[Emerging-Sigs] Another ASPROX Snort rule
Greg Martin
gregm at econet.com
Mon Jul 7 13:04:23 EDT 2008
Rodrigo,
The Injection attack is only how the ngg.js malware links are planted
on trusted sites, once a site is compromised any visitors who access
the ngg.js could potentially be compromised.

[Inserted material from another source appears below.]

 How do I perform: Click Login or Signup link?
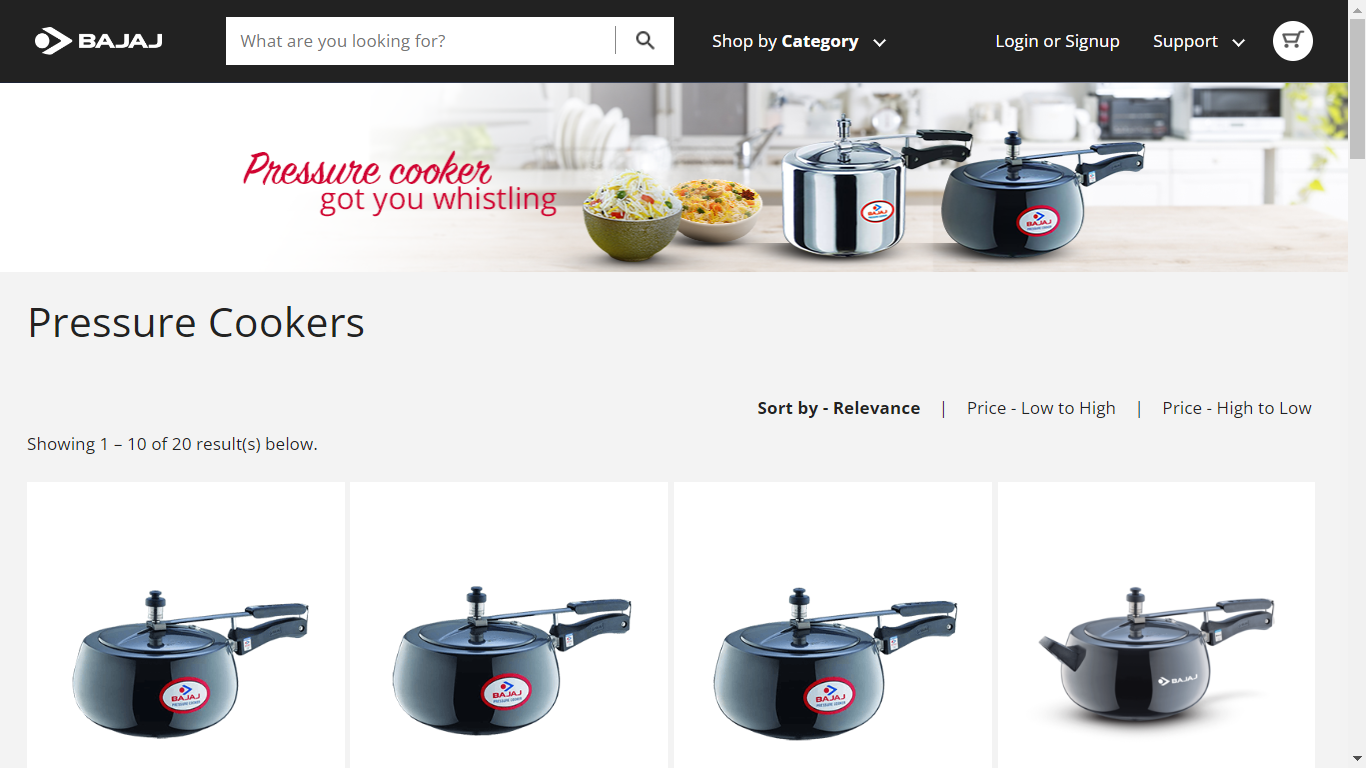pos(1057,41)

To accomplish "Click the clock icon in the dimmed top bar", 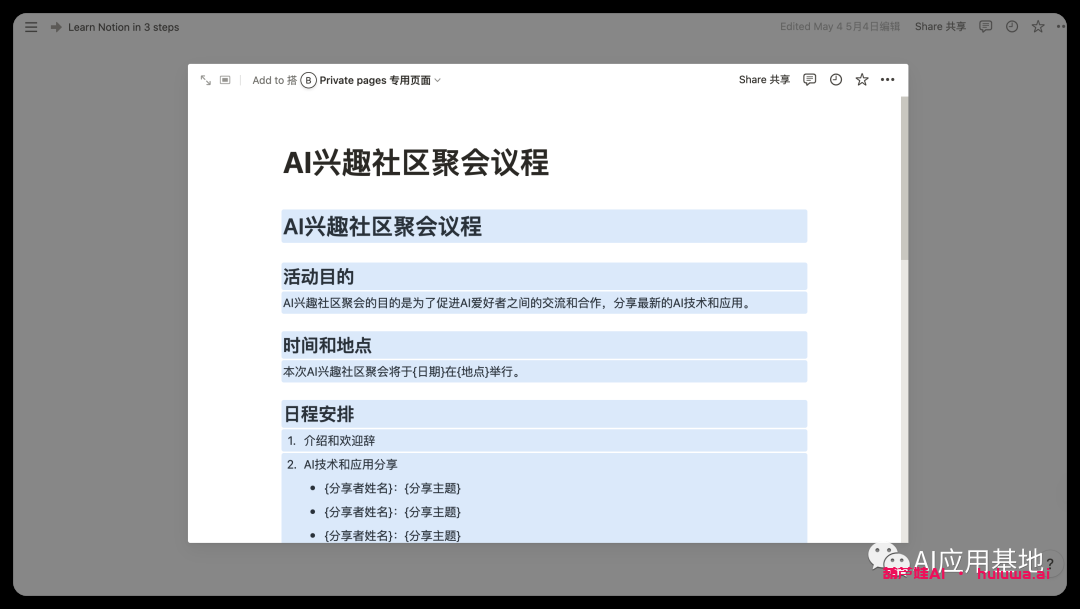I will point(1012,27).
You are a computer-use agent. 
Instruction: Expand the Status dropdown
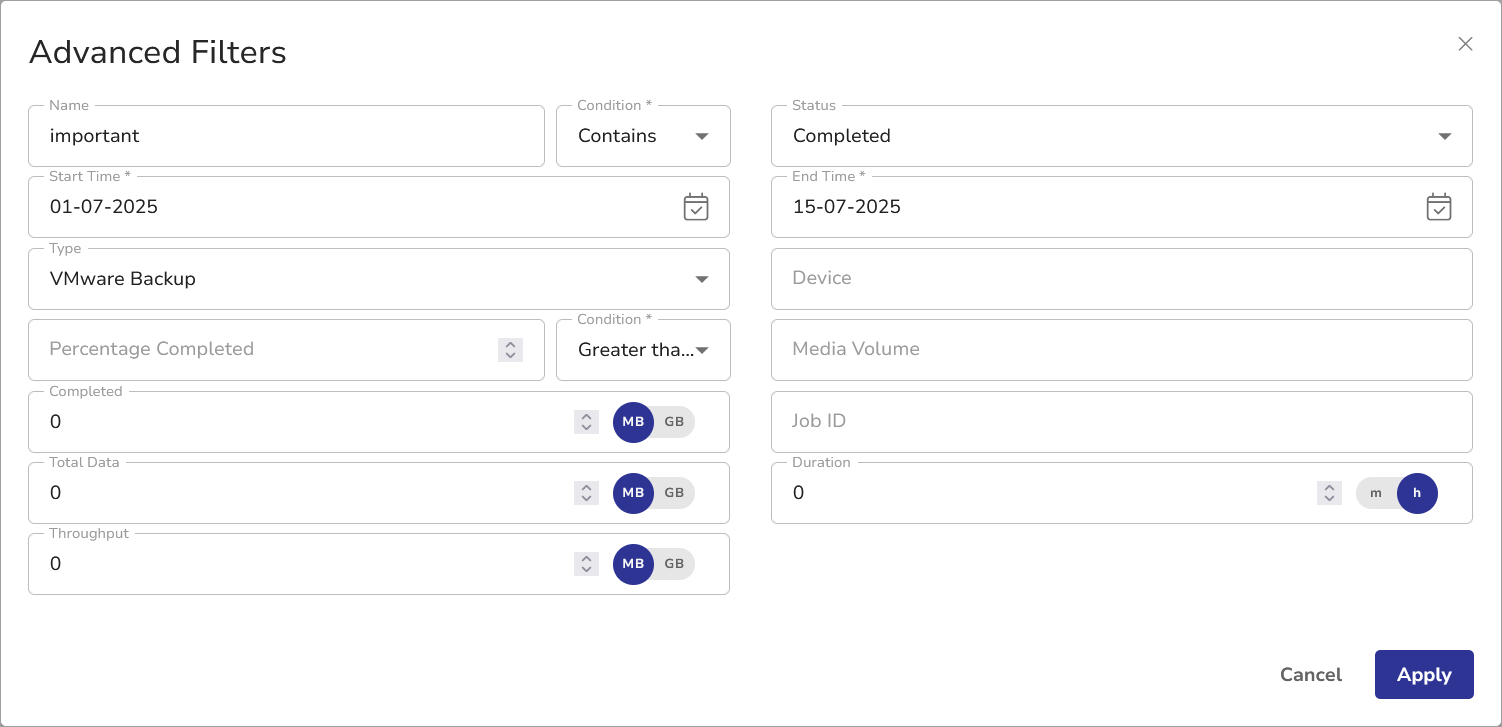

This means you need
detection for both attack vectors... one to protect the ASP sites and
another to protect client browsers.
FYI the following simple rules which has been in ET for a few weeks
catch the SQL injection you are referring to already:
#by Adam Pointon from SentinelSecurity.com.au
alert tcp $EXTERNAL_NET any -> $HOME_NET $HTTP_PORTS (msg:"ET WEB
Possible SQL Injection (varchar)"; flow:established,to_server;
uricontent: "varchar("; nocase; classtype:attempted-admin; sid:
2008175; rev:1;)
alert tcp $EXTERNAL_NET any -> $HOME_NET $HTTP_PORTS (msg:"ET WEB
Possible SQL (exec)"; flow:established,to_server; uricontent: "exec(";
nocase; classtype:attempted-admin; sid:2008176; rev:1;)
As for the javascript filename changing, it seems to be a slow rate
so far (months). Best we can do is continue to update and deprecate
rules as necessary. As for concatenating them into one rule, I
despise using pcre for that stuff because of the overhead on snort.